I realize this is explosive territory because Asian-Americans, particularly Chinese-Americans, fear getting caught up in the mounting U.S.-Chinese confrontation. Bad things, like the incarceration of Japanese-Americans during World War II and the anti-Chinese laws of the late 19th Century, have unquestionably happened.
But Jessica Chen Weiss, writing an essay in today’s New York Times, goes too far in trying to persuade Americans that they are not ALREADY in a massive, technologically intensive confrontation. Here are her last two paragraphs:
“Reflexively maneuvering to out-compete or thwart China only validates hard-liners in Beijing who believe that America is implacably hostile and that the only response lies in undermining the United States.
“By continuing on that road, the world’s two most powerful countries may end up turning each other into the enemies that they fear.”
First of all, the “hard-liners” are overwhelmingly in control of China’s party-state-military apparatus, thanks to President Xi Jinping. They are not hiding in the shadows. These Marxist-Leninist hardliners have abandoned decades of the Chinese practice of tolerating the existence of a private sector along side separate governmental and Communist Party centers of power. The hardliners in the party are consolidating control of all aspects of life in China and they have put China on a path to undermine America’s democracy and national security, as co-author Michael McLaughlin and I argue in our new book, “Battlefield Cyber: How China and Russia Are Undermining Our Democracy and National Security.” (Available for pre-order here.)

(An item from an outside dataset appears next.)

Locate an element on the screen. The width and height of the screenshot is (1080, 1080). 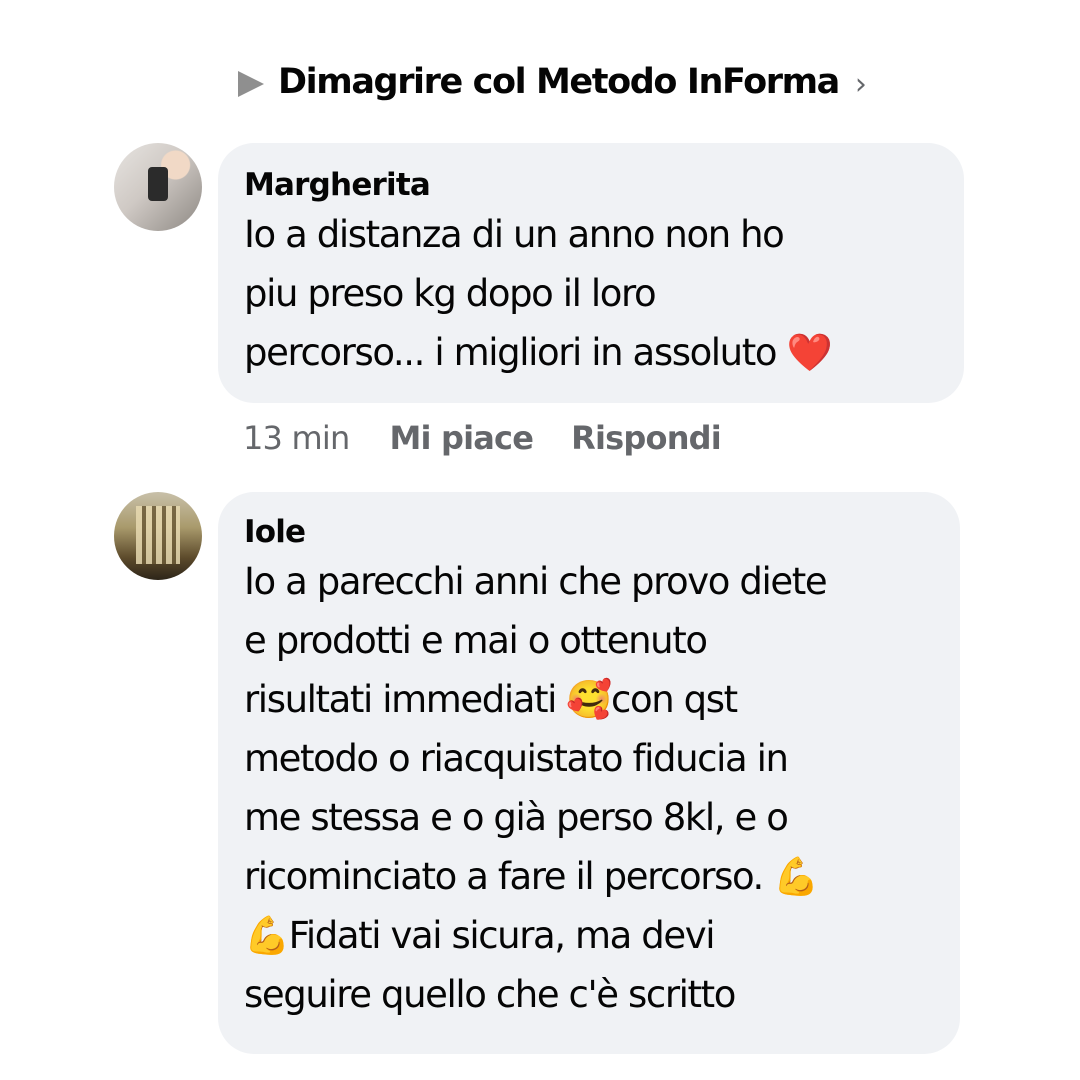
reply-button: Rispondi is located at coordinates (646, 438).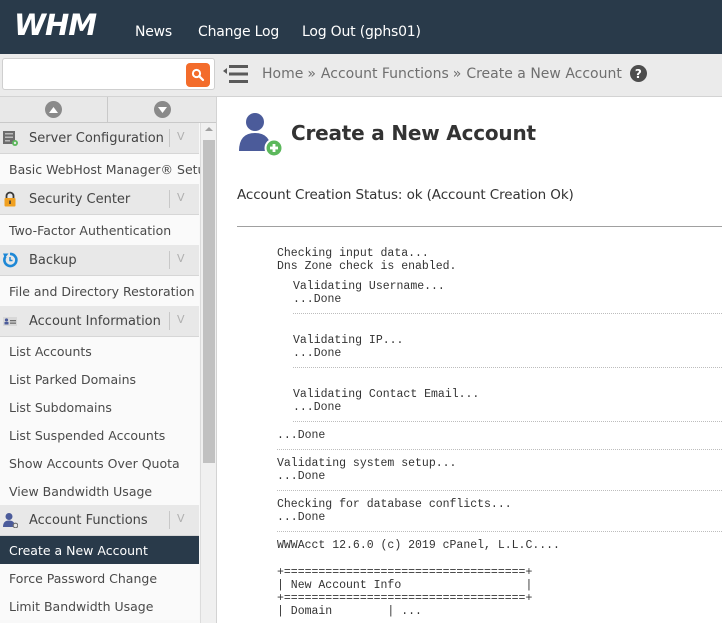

These two authoritarian states, dominated by China, are in very act of penetrating U.S. computing systems on a massive scale. Both are flooding our social media with disinformation and seeking to undermine Americans’ confidence in their own institutions and to further inflame the deep culture wars that have already gone too far. TikTok is clearly part of a strategy of cognitive warfare. The Chinese have stolen billions of pieces of data from Americans and stolen so much technology that the American military is now looking at a People’s Liberation Army that is equipped with many aircraft, and even an aircraft carrier, that were built on the basis of American designs. The Chinese government has established secret police stations around the world to monitor the Chinese diaspora. Jessica Chen Weiss mentions none of this because she is a foreign policy expert. The entire U.S. foreign policy establishment is missing the true nature of the challenge that China and Russia are mounting because they don’t understand the technological dimension.
Jessica Chen Weiss has been candid in other settings talking about how her Asian mother in Seattle (where Chen Weiss was born) fears walking the streets because of anti-Asian violence. Chen Weiss self-identifies as half-Asian, half-white. I completely understand the impulse of Chinese-Americans, through such bodies as the Committee of 100, to seek to defuse the strengthening U.S. conviction that China is behaving in fundamentally hostile ways. Chen Weiss is a professor at Cornell University, but also has an affiliation with the Asia Society, which is dominated by Hong Kong billionaires loyal to Beijing.
I submit that the better course for Chen Weiss and all Asian-Americans is to help the United States identify and combat China’s underhanded strategies and prove that Asian-Americans are essential in helping America formulate a coherent response, which it has not yet established. By helping to lead, they could guarantee that Americans are grateful to them, not resentful and suspicious.